L’animale si avvicinò piano, piano, senza far rumore, conosceva bene il caratteraccio della strega, -se ne fosse accorta, sarebbe stata la fine… – e non esitò un solo istante prima di intervenire per salvargli la vita. Prese il bambino di peso, lo trascinò con i denti sul terreno, cercando di portarlo lontano dalla casa maledetta e riportarlo alla sua famiglia. Corse, corse tanto e velocemente, trascinando Birbo fuori dalla campagna. Poi si fermò appena fuori dal bosco, in un angolo di verde, a riposarsi un po’, e per controllare che il bambino stesse bene e respirasse ancora. Lo lasciò in quell’angolo nascosto dal fogliame sotto una grande quercia e andò a cercare aiuto.

Riprese la corsa verso il paese, in cerca di qualcuno che lo avvistasse, e abbaiava, abbaiava per attirare l’attenzione dei passanti; per fortuna, da lontano scorse due persone: un uomo e una donna sul ciglio della strada.

Il destino volle che quei due fossero proprio i genitori di Birbo, lo stavano cercando disperatamente; il cane li guardò, e abbaiava forte, continuando a scrutare i loro occhi per far capire loro, che sapeva qualcosa, che in realtà sapeva dove era nascosto il loro unico figlio: Birbo.

Il papà di Birbo si abbassò verso di lui, lo accarezzò e disse alla moglie: questo cane forse ci vuole rivelare qualcosa… seguiamolo. E quando arrivarono qualche chilometro più avanti nel bosco, vicino a una vecchia fontana, tra il verde degli alberi secolari intravidero una testa… la testa di un bambino: era lui, era il loro Birbo.

La mamma corse a prenderlo e se lo strinse al petto. L’emozione fu grande che non riuscì a dire una parola. Il papà si avvicinò, e con il volto raggiante esclamò:- “Dio sia lodato! Piccolo Birbo sei salvo.”  Grazie a Selvy, quel bambino era sano e salvo!

Quel cane “eroe” aveva, infatti, salvato la vita al loro bambino. Un bambino che per aver disobbedito, era caduto nelle grinfie di una strega. Birbo era stato la vittima di un imbroglio, di una tentazione dei suoi cari compagni. Poteva andar peggio, poteva finire nella pancia della megera, della vecchia e cattiva strega ma, grazie al coraggio e all’amore di quel cane eroe, il bambino e la sua famiglia sono ancora uniti.

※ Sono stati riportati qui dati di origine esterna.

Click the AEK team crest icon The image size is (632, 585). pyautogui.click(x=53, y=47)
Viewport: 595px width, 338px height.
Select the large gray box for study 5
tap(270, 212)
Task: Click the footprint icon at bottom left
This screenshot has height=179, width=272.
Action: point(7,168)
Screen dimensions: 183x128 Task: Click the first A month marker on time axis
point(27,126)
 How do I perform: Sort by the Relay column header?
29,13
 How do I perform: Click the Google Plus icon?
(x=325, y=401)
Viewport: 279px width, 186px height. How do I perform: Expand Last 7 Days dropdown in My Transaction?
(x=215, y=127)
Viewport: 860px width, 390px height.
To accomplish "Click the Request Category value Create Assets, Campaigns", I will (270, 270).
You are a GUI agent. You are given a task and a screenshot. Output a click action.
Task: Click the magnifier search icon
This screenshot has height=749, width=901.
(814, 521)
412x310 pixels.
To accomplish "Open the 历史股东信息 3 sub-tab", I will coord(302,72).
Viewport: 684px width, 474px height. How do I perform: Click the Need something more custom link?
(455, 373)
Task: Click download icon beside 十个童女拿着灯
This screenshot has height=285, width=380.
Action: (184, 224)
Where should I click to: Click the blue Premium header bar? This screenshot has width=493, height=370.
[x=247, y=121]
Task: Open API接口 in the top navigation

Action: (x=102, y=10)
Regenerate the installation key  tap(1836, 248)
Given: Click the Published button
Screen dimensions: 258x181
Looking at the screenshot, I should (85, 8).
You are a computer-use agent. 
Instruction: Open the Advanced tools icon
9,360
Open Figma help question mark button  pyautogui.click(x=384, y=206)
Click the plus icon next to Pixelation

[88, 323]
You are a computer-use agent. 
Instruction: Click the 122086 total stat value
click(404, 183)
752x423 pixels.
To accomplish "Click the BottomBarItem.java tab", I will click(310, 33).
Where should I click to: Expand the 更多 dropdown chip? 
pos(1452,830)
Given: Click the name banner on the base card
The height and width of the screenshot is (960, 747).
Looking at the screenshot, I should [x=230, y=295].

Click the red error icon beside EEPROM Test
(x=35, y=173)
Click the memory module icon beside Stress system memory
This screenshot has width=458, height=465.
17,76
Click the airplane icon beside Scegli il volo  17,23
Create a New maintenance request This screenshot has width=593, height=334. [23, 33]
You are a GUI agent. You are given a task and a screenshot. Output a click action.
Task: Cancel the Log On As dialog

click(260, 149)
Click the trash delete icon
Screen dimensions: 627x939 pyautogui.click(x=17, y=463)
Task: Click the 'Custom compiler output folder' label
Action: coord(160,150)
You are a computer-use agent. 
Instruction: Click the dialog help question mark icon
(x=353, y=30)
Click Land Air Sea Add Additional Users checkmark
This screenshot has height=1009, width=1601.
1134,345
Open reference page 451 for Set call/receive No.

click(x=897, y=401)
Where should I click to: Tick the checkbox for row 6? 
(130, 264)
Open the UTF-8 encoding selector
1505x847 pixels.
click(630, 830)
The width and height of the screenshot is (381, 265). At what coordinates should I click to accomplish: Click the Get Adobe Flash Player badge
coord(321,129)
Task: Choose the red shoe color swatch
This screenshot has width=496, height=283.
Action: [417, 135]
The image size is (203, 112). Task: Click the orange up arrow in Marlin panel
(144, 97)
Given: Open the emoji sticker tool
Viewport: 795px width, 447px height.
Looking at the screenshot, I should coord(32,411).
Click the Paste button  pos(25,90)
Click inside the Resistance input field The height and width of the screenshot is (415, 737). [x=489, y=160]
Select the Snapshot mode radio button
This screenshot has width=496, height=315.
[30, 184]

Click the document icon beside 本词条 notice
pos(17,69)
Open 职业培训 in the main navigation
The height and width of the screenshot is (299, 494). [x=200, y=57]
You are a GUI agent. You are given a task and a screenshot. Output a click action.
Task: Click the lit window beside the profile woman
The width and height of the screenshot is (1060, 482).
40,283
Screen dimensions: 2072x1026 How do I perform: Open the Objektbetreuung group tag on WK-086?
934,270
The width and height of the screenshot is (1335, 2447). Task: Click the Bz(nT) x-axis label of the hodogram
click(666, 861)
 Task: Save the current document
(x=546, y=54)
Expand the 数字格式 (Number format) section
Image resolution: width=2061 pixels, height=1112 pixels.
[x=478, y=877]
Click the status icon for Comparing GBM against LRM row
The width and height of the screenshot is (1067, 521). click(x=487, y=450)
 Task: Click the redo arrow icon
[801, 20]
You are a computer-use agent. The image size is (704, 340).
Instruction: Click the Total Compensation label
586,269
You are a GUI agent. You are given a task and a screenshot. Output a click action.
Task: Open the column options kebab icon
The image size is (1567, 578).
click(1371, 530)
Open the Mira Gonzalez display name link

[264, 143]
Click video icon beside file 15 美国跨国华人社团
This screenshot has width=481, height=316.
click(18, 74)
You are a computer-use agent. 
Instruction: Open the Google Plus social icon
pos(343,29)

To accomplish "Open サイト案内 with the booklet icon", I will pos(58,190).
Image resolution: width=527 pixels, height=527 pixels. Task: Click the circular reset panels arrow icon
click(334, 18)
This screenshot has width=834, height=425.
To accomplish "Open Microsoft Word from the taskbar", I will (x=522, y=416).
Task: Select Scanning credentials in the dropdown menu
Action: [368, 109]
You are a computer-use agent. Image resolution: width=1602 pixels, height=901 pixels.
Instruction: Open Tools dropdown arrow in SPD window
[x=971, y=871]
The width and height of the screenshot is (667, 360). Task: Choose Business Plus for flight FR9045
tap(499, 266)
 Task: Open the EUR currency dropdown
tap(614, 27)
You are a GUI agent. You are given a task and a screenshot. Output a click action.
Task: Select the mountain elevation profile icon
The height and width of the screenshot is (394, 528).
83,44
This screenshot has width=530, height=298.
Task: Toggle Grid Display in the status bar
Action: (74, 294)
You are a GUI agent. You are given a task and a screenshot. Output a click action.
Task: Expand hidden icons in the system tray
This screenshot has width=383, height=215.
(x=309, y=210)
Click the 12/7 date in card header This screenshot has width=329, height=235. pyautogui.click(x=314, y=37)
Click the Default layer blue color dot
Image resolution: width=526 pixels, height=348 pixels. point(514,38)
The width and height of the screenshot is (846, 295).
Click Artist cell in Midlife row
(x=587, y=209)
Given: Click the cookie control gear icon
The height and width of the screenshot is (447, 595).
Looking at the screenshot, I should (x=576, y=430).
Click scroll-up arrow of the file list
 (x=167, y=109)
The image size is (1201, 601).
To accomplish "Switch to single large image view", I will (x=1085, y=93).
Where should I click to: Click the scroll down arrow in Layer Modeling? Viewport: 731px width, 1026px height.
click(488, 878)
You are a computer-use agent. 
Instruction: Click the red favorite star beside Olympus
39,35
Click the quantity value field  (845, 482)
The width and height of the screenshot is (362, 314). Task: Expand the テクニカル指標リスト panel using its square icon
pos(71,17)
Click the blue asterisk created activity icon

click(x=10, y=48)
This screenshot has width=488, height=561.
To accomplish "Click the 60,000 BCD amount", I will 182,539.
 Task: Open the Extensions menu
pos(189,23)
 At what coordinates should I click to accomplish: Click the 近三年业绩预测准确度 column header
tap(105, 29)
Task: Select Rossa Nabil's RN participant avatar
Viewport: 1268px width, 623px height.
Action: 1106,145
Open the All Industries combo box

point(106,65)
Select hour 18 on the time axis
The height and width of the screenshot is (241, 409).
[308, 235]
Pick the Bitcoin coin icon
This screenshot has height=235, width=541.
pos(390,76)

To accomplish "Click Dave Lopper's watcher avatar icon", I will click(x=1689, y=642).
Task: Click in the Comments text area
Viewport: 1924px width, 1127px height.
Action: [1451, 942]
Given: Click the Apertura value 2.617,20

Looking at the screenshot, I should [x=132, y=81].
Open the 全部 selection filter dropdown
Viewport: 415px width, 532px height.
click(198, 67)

Morale della favola: La famiglia è la vera casa dei bimbi. I bambini devono imparare ad ascoltare e non a disobbedire ai genitori. L’educazione non può essere lasciata al caso ma richiede regole chiare e comprensibili, che però non significa impartire ordini, ma solo mostrare esempi. L’ubbidienza ai genitori protegge la “vita d’ora”, ma grazie all’ubbidienza si possono avere anche “quella avvenire”, che viene definita la vera vita.